TagLib#: Go Speed Racer…
Posted by Brian on March 12, 2007
Note: The changes discussed in this post have yet to be rolled in to Subversion. Things have changed that require me to recode the some of the rendering parts.
When I way a young lad, nary a few fortnights ago, Aaron Bockover posted a blog entry comparing TagLib#’s performance to Entagged#’s performance, and this comparison was by no means flattering. I, being entrapped in a stupor of my own greatness, and too busy making things work to consider such trivialities as performance, didn’t pay too much heed to this at the time. That all changed one fateful day, when I committed a mortal sin, revision 71776. Working diligently to remove the vestigial organs in the body that is the library, I went too far, pulling out a stop cap which lead to a flood of file operations, making life unbearable for those souls do not fancy Id3v2. While fixing this wound, I noticed a rather startling thing, that those who abstained from the wicked art of Id3v2 lives quicker and cheerier lives. With the scent of victory in my nostrils, I was off, like a bloodhound after a fox, determined that by sheer will alone, I would cure my library of the venom that ailed it. Tearing through the code, piece by piece, I slaughtered my foe, liberating all MP3’s from the bondage they were in. Again I struck, and again, until no difference could be seen between the sons of MP3 and the sons of Ogg. There was much rejoicing throughout the land, but it was not enough. For MPEG-4, on its mighty mountain, looking down from afar was still cursed with the poison. But today, this very day, there should be rejoicing in the kingdom once more. For MPEG-4 has been freed from captivity and may walk once more among his brothers…

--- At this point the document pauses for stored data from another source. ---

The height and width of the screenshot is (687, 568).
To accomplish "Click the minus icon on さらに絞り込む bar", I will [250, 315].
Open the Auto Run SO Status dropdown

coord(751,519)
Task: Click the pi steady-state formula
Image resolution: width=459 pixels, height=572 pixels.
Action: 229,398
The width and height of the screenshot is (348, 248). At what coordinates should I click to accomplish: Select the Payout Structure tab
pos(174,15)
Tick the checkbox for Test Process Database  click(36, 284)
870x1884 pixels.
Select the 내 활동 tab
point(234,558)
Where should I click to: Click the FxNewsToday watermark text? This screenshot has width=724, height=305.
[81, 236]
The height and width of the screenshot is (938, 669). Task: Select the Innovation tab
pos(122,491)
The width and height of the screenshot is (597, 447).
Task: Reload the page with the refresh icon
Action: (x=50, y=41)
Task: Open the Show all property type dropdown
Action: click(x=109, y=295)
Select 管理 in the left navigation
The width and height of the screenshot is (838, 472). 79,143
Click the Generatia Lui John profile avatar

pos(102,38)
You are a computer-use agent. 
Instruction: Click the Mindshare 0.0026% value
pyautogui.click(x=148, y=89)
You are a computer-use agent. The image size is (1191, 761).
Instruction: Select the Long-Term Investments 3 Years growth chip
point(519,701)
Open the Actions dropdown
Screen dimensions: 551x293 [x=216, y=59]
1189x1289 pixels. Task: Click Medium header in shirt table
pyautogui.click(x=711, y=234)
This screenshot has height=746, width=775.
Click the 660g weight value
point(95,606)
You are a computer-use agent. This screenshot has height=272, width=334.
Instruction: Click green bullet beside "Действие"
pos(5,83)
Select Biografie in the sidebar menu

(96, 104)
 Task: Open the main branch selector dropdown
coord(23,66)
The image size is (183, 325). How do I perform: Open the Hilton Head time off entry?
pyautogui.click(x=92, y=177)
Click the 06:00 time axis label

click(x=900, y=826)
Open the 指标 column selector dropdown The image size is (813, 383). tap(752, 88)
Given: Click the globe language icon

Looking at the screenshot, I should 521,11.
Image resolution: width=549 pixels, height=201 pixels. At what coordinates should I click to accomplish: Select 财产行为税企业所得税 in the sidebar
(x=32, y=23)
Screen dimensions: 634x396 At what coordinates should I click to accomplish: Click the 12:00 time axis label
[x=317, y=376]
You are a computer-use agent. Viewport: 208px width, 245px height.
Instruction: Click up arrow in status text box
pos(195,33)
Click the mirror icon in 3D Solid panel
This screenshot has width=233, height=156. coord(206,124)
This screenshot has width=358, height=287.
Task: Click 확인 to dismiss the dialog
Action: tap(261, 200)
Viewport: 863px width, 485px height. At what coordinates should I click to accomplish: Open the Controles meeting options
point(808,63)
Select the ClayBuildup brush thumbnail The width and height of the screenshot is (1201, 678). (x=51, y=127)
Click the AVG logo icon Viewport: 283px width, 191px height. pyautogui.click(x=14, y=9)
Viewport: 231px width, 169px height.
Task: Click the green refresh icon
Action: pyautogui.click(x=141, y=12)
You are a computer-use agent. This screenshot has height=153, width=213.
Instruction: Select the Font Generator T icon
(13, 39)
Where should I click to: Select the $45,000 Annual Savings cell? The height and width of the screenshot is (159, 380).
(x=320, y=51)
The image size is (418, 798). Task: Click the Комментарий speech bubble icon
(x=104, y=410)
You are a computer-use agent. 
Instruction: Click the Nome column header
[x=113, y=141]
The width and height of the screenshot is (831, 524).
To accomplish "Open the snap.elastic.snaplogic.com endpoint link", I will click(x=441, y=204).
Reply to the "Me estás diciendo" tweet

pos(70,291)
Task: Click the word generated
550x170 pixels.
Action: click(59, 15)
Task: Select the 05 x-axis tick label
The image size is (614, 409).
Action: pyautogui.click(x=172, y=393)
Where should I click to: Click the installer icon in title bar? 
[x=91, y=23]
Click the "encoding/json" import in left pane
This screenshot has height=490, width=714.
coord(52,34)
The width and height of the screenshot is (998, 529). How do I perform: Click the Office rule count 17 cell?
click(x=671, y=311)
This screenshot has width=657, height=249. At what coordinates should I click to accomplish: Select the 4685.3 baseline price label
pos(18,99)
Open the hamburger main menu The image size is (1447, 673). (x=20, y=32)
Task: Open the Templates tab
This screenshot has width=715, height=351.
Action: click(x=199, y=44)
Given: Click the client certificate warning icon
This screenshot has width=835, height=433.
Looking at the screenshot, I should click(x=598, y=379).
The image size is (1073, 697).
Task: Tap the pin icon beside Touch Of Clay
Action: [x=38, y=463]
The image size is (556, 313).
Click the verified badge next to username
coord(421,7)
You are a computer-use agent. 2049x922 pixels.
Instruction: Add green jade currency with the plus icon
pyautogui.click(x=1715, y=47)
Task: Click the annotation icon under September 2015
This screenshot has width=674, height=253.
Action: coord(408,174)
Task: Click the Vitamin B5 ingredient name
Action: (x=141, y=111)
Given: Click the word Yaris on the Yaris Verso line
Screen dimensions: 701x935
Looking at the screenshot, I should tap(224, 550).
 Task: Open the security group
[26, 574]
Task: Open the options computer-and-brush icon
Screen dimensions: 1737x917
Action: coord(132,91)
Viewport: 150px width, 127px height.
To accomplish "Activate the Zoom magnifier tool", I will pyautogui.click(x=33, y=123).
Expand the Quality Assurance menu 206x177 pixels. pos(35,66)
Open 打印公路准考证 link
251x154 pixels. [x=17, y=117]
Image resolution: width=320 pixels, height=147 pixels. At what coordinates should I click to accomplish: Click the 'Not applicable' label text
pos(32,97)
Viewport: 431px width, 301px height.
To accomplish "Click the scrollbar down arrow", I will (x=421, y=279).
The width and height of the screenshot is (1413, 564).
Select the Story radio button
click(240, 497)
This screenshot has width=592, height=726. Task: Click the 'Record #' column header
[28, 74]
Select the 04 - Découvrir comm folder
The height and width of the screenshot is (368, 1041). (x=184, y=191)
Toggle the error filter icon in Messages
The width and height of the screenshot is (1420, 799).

I apologize for that. I started typing and then got carried away, but there is much to celebrate today, as I have made another great step forward, and reduced the reading time on MPEG-4 (AKA. iTunes files) but almost 70%, bringing the average read time to just more than a millisecond. But there is only so much words can say, perhaps this picture could best explain what has happened:

This happened when I tried, one more time, to tackle the problem of why exactly MPEG-4 was taking so long to read. I had figured the culperate was the many, many tiny file reads I was doing. Reading many, many tiny blocks was my best guess, but I had no really good way of stopping this (due to the whole “box inside a box” style), so I moved the entire thing to reading one big block, but it resulted in marginal gains. Then I recoded it to just read the “udta” box and the files loading near at Ogg speeds. So I changed the reading system again, this time doing tiny file read but ignoring a few gigantic boxes I didn’t need to read. This cut the read times in half. It was sweet, but still not good enough. So, I decided to go back to the orginal comparison of TagLib# vs. Entagged#, and peeked at how Entagged# does things. Essentially, it does a very quick recursive lookup of box header and for very standard container boxes ({header}{child1}{child2}…{childN}), it recurses through them. This exposes the four main boxes that TagLib# is interested in: ‘meta’, ’stco/co64′, ‘mvhd’, and ’stsd’. Using switch cases and our classic Box factory, we can extract the rest of the useful data. Presto! Everything we need, nothing we don’t. Why didn’t I think of that?
Now I need to rewrite some of the writing code, but once that is done, I’ll be able to roll it all into subversion. Look forward to yet another release in the next couple days!
PS. The results of the new TagLib# vs. Entagged# battle:
File Reader Avg. Total
-----------------------------------------------------
sample.flac TagLib 0.000322 3.2200
Entagged 0.000269 2.6900
sample_v1.mp3 TagLib 0.000213 2.1300
Entagged 0.000250 2.5000
sample.m4a TagLib 0.000896 8.9601
Entagged 0.000619 6.1901
sample_v2.mp3 TagLib 0.000717 7.1701
Entagged 0.000382 3.8201
sample.wma TagLib 0.000673 6.7301
Entagged 0.000398 3.9801
sample.mpc TagLib 0.000531 5.3101
Entagged 0.000324 3.2400
sample.ogg TagLib 0.000512 5.1201
Entagged 0.003756 37.5606
sample_both.mp3 TagLib 0.000727 7.2701
Entagged 0.000469 4.6901
Considering that one of the main differences between TagLib# and Entagged# is that TagLib# reads everything and Entagged# reads just what is necessary, really, really quickly, I don’t think we’ll ever be as good as TagLib# on everything, but I think we’re doing a pretty decent job.